━━━━━ Data for the task ━━━━━

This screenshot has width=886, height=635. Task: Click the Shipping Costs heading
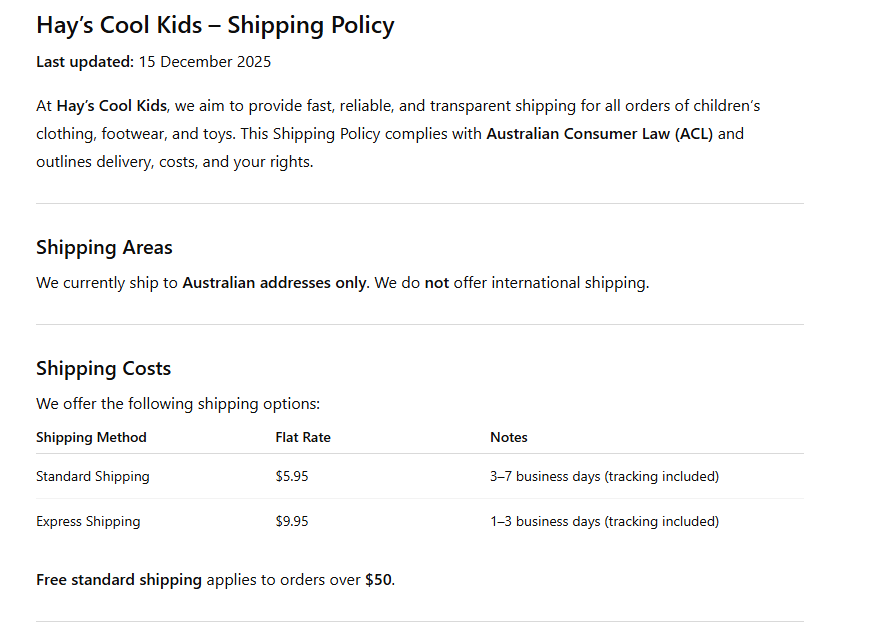tap(103, 369)
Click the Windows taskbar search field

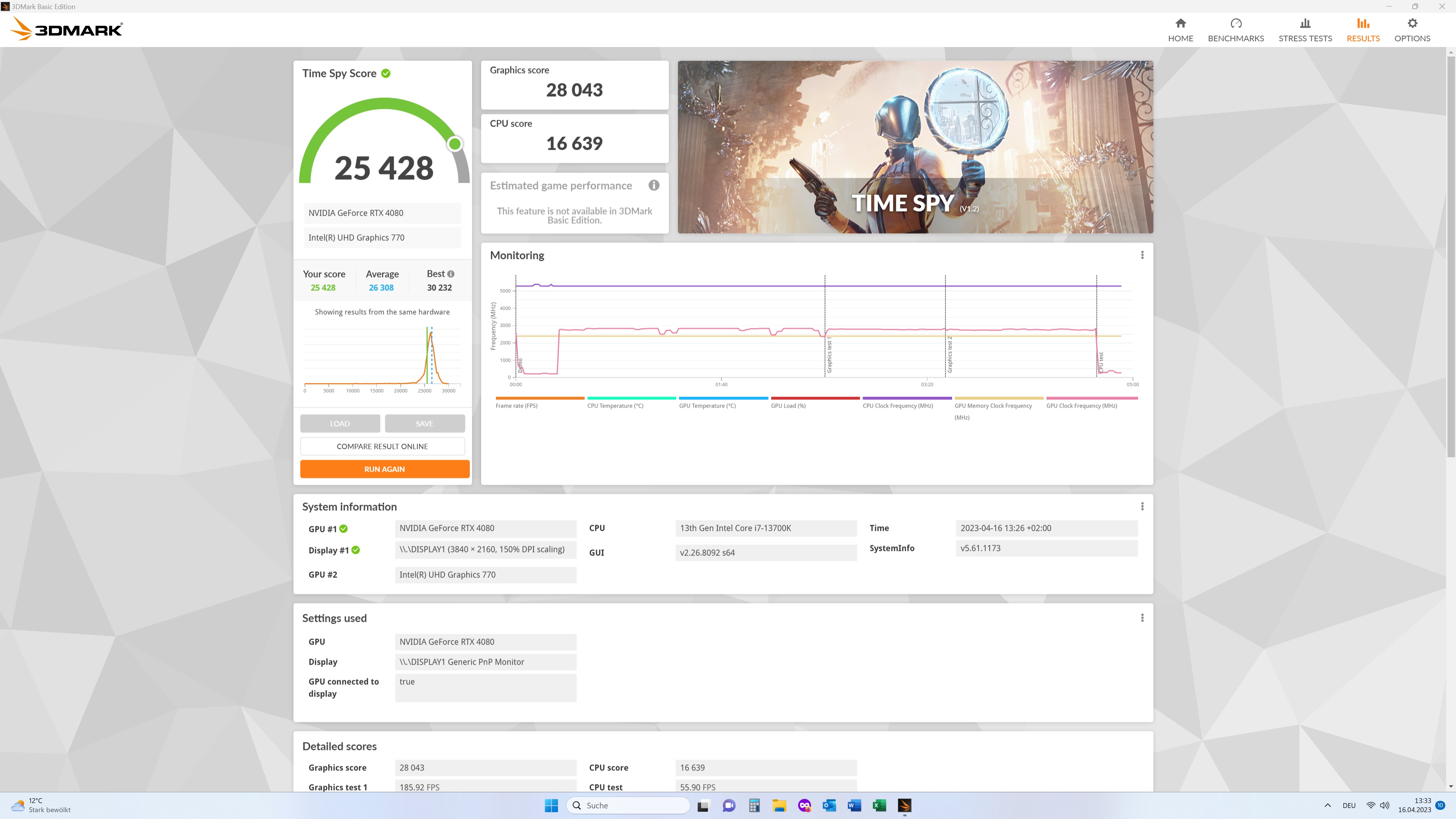[x=629, y=805]
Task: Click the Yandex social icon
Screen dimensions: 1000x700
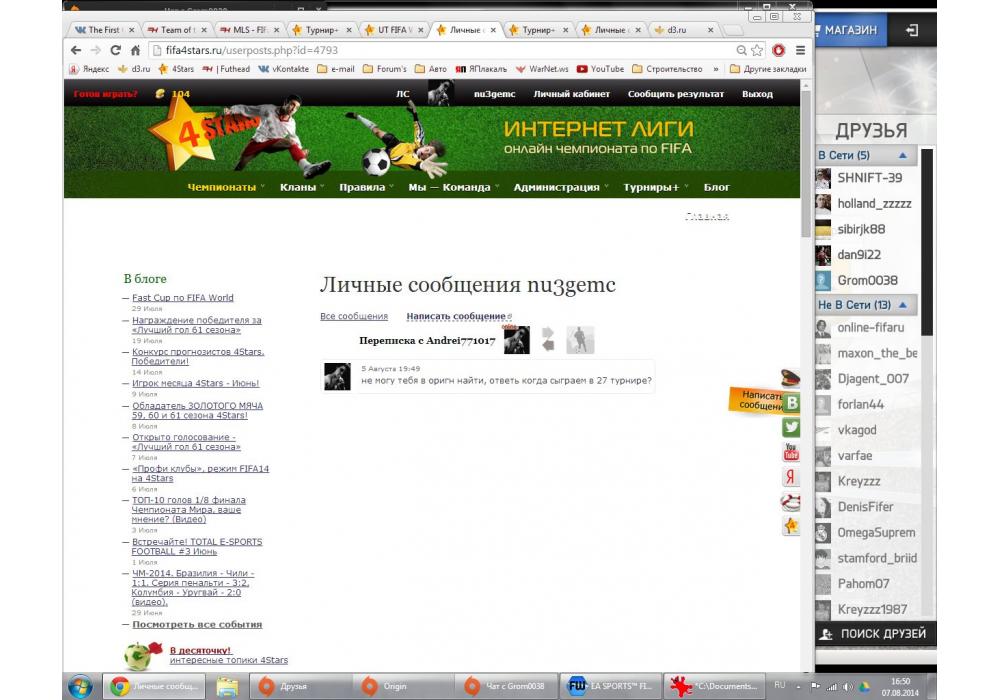Action: (x=791, y=477)
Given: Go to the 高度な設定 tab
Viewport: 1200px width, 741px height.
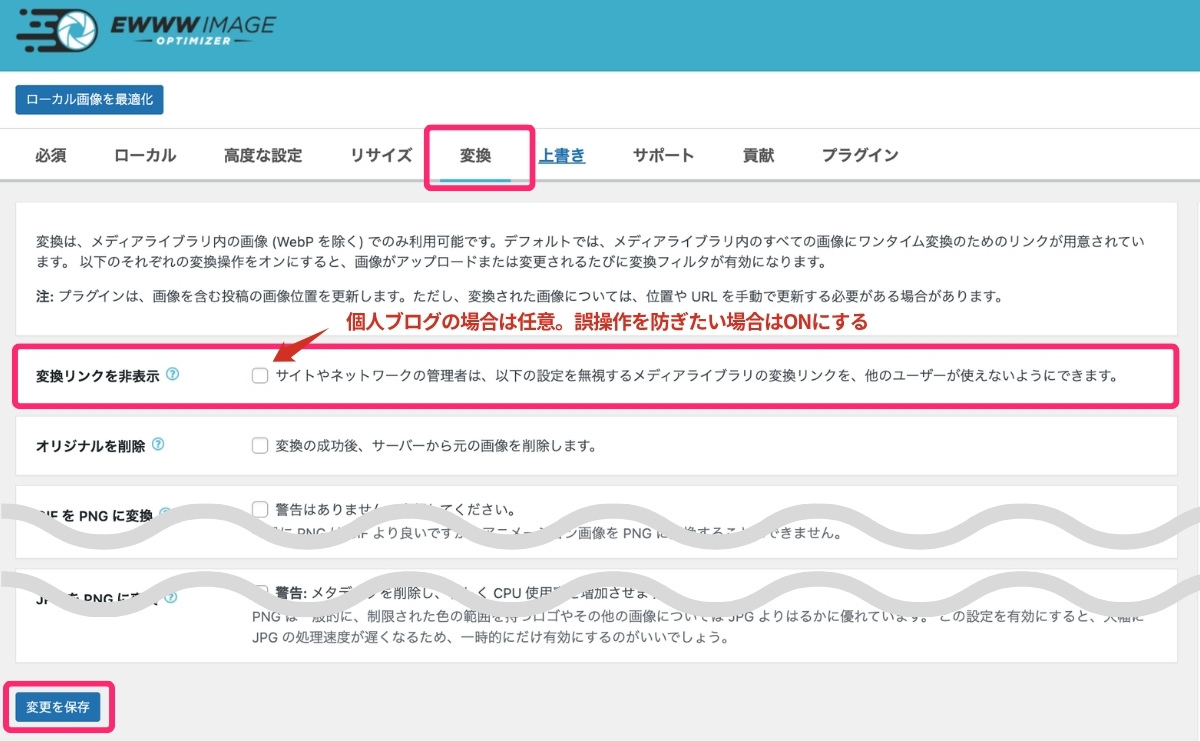Looking at the screenshot, I should coord(261,156).
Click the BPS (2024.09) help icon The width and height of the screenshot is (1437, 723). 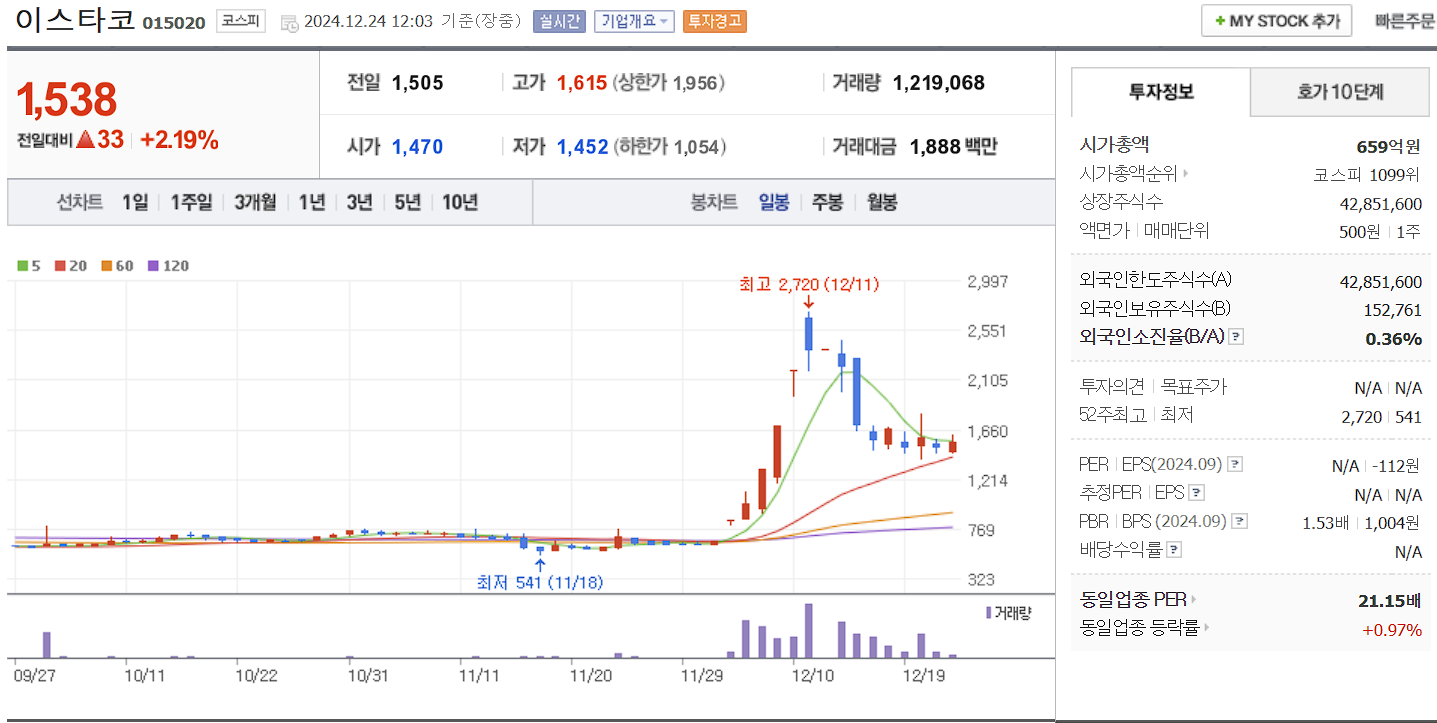tap(1240, 520)
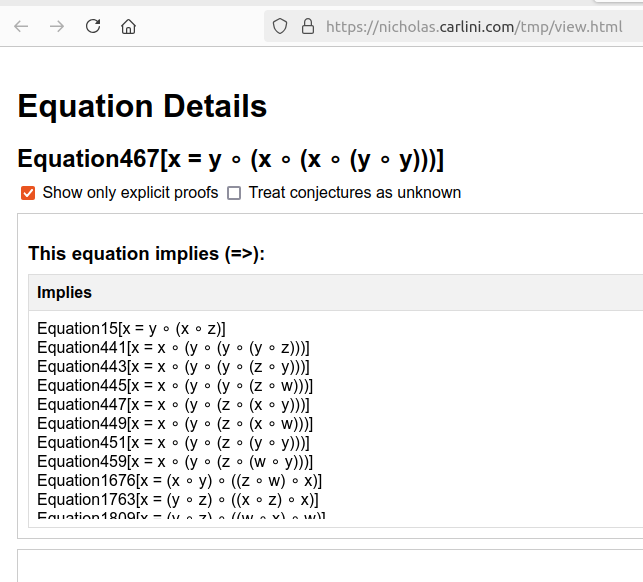643x582 pixels.
Task: Open Equation445 entry
Action: (x=175, y=386)
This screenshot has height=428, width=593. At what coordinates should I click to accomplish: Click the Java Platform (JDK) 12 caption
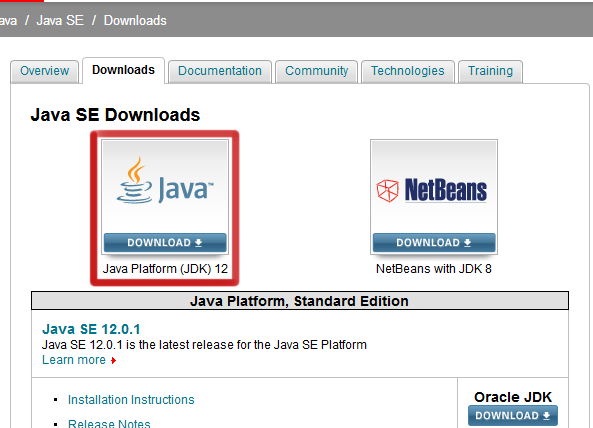pos(165,269)

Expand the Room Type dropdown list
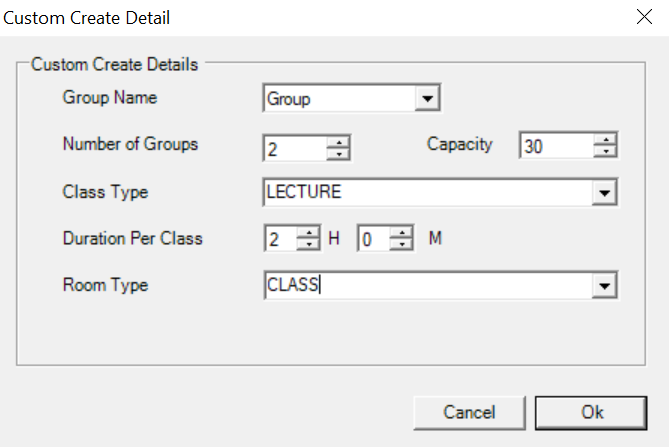[x=604, y=286]
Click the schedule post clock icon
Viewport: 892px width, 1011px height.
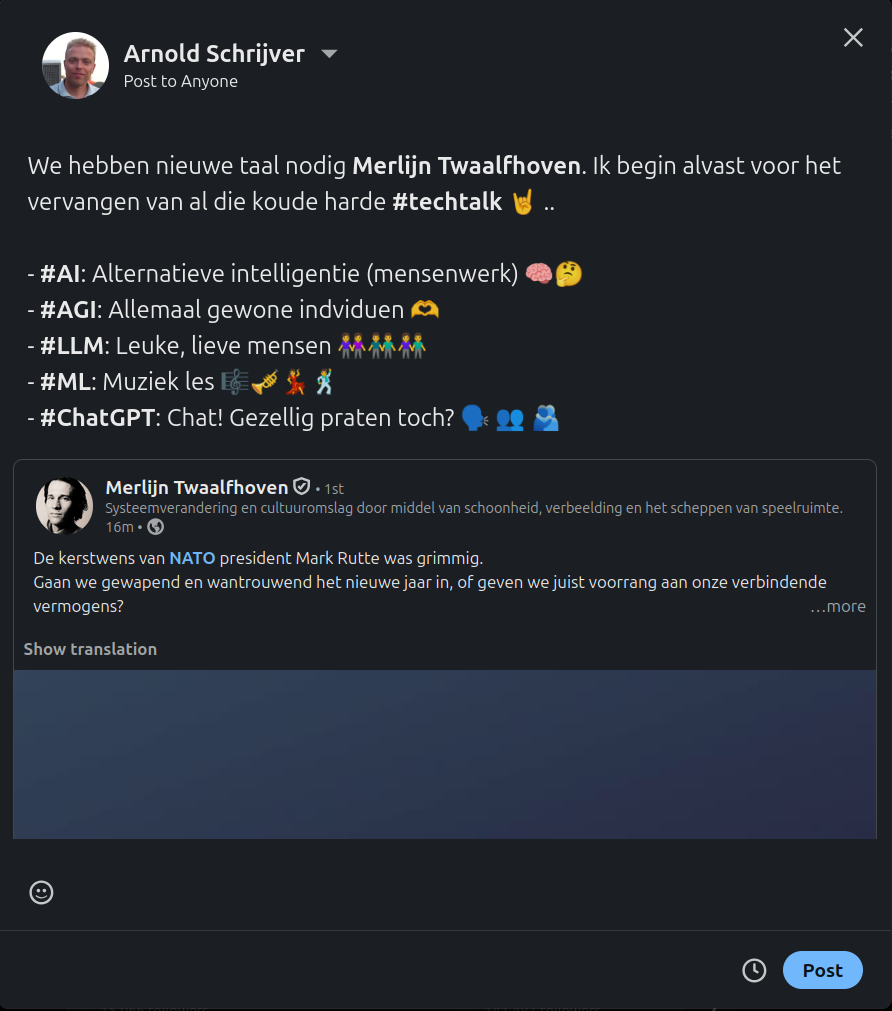pos(754,970)
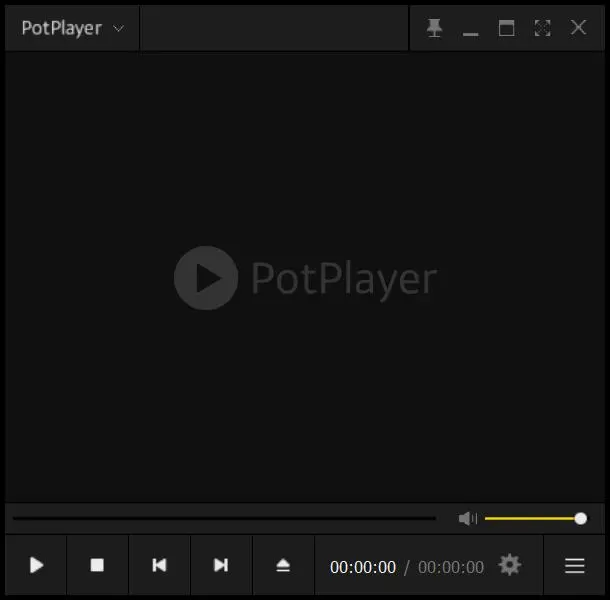Start playback with the Play button

[x=36, y=565]
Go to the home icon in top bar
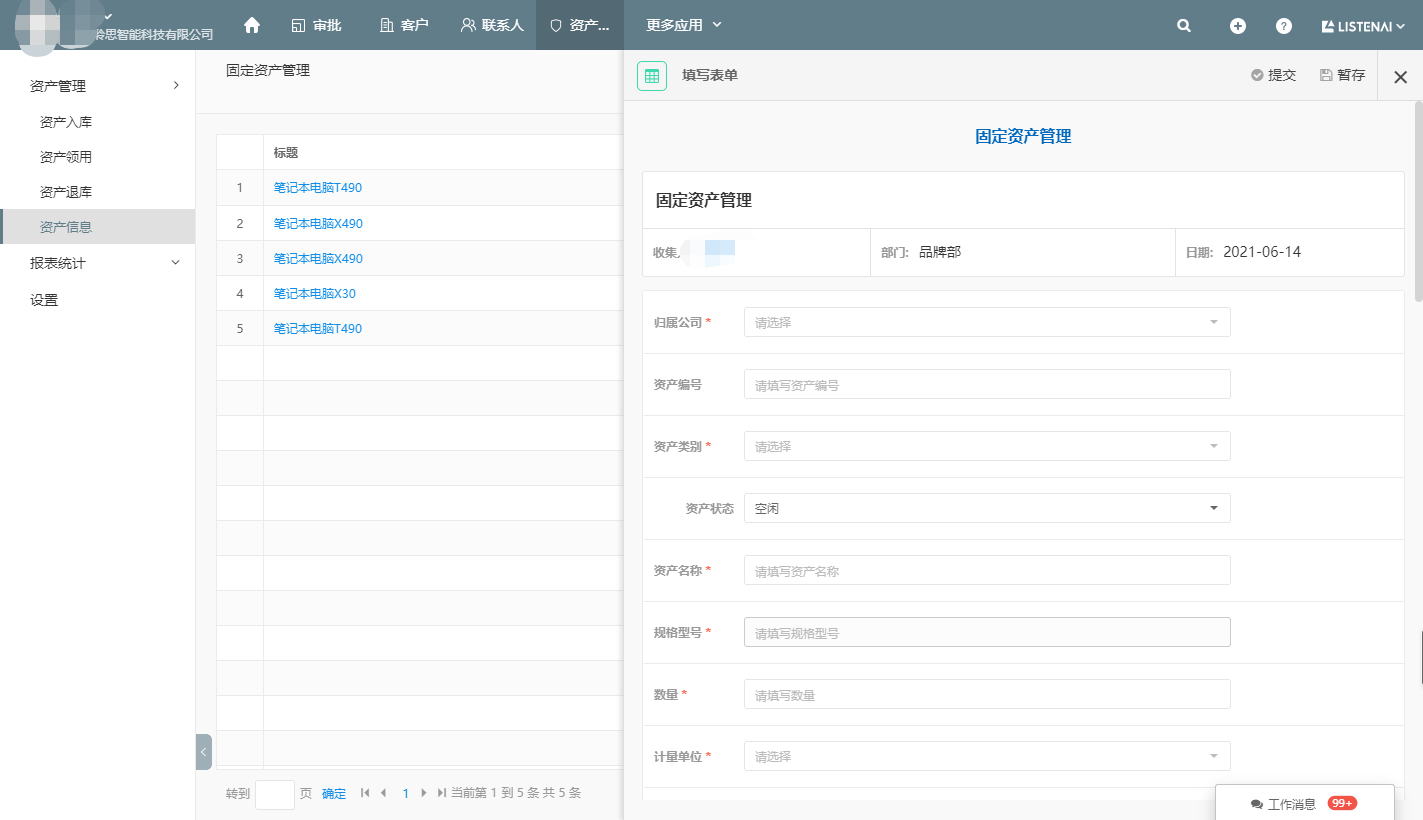Image resolution: width=1423 pixels, height=820 pixels. click(x=252, y=25)
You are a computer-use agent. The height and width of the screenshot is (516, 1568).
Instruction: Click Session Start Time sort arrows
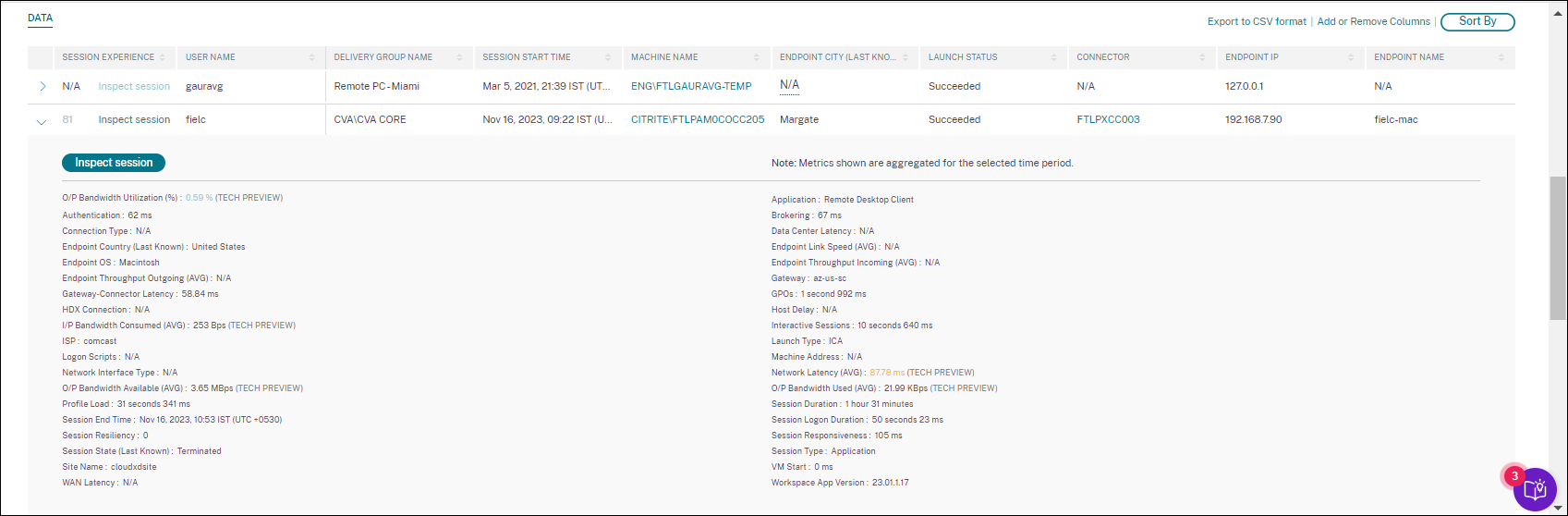coord(609,57)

━━━━━

Aim:
Copy out the material's lines verbatim, from the line holding "Click the schedule post clock icon" through the end of the material, inclusive. Leave the pictures out of your answer.

Exercise result:
Click the schedule post clock icon
Viewport: 892px width, 1011px height.
pos(754,970)
Start playback with the Play button

[x=36, y=565]
Go to the home icon in top bar
Image resolution: width=1423 pixels, height=820 pixels. click(x=252, y=25)
You are a computer-use agent. The height and width of the screenshot is (516, 1568).
Instruction: Click Session Start Time sort arrows
coord(609,57)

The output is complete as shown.